[SUPPLIED RECORDS]

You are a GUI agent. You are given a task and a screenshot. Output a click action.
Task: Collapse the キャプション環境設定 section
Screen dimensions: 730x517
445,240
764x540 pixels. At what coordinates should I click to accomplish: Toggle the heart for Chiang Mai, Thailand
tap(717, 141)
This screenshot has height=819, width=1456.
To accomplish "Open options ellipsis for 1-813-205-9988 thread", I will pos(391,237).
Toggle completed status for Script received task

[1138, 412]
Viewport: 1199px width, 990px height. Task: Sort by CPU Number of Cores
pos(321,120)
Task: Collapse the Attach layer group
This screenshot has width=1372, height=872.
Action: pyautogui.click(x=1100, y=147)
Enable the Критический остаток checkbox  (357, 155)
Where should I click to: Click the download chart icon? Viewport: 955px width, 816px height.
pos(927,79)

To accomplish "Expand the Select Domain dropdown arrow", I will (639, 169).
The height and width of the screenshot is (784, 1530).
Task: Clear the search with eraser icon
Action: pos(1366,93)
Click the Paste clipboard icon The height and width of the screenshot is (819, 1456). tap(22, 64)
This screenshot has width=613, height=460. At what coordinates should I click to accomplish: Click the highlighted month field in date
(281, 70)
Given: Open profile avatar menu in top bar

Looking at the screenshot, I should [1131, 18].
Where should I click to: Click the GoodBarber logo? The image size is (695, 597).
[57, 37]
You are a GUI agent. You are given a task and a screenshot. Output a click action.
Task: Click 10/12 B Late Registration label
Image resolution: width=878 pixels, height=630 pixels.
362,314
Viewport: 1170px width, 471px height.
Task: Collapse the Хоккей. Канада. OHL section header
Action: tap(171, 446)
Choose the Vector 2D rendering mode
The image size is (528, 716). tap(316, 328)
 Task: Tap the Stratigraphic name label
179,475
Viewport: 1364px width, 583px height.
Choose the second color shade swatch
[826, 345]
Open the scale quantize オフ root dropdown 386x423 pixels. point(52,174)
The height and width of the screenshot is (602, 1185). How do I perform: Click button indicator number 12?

[/SUPPLIED RECORDS]

> _WORK REQUIRED_: Each entry above needs to be retyped exactly.

> _WRITTEN ANSWER_:
You are a GUI agent. You are given a task and a screenshot. Output a click action.
Task: Collapse the キャプション環境設定 section
Screen dimensions: 730x517
445,240
764x540 pixels. At what coordinates should I click to accomplish: Toggle the heart for Chiang Mai, Thailand
tap(717, 141)
This screenshot has height=819, width=1456.
To accomplish "Open options ellipsis for 1-813-205-9988 thread", I will pos(391,237).
Toggle completed status for Script received task

[1138, 412]
Viewport: 1199px width, 990px height. Task: Sort by CPU Number of Cores
pos(321,120)
Task: Collapse the Attach layer group
This screenshot has width=1372, height=872.
Action: pyautogui.click(x=1100, y=147)
Enable the Критический остаток checkbox  (357, 155)
Where should I click to: Click the download chart icon? Viewport: 955px width, 816px height.
pos(927,79)

To accomplish "Expand the Select Domain dropdown arrow", I will (639, 169).
The height and width of the screenshot is (784, 1530).
Task: Clear the search with eraser icon
Action: pos(1366,93)
Click the Paste clipboard icon The height and width of the screenshot is (819, 1456). tap(22, 64)
This screenshot has width=613, height=460. At what coordinates should I click to accomplish: Click the highlighted month field in date
(281, 70)
Given: Open profile avatar menu in top bar

Looking at the screenshot, I should [1131, 18].
Where should I click to: Click the GoodBarber logo? The image size is (695, 597).
[57, 37]
You are a GUI agent. You are given a task and a screenshot. Output a click action.
Task: Click 10/12 B Late Registration label
Image resolution: width=878 pixels, height=630 pixels.
362,314
Viewport: 1170px width, 471px height.
Task: Collapse the Хоккей. Канада. OHL section header
Action: tap(171, 446)
Choose the Vector 2D rendering mode
The image size is (528, 716). tap(316, 328)
 Task: Tap the Stratigraphic name label
179,475
Viewport: 1364px width, 583px height.
Choose the second color shade swatch
[826, 345]
Open the scale quantize オフ root dropdown 386x423 pixels. point(52,174)
The height and width of the screenshot is (602, 1185). How do I perform: Click button indicator number 12?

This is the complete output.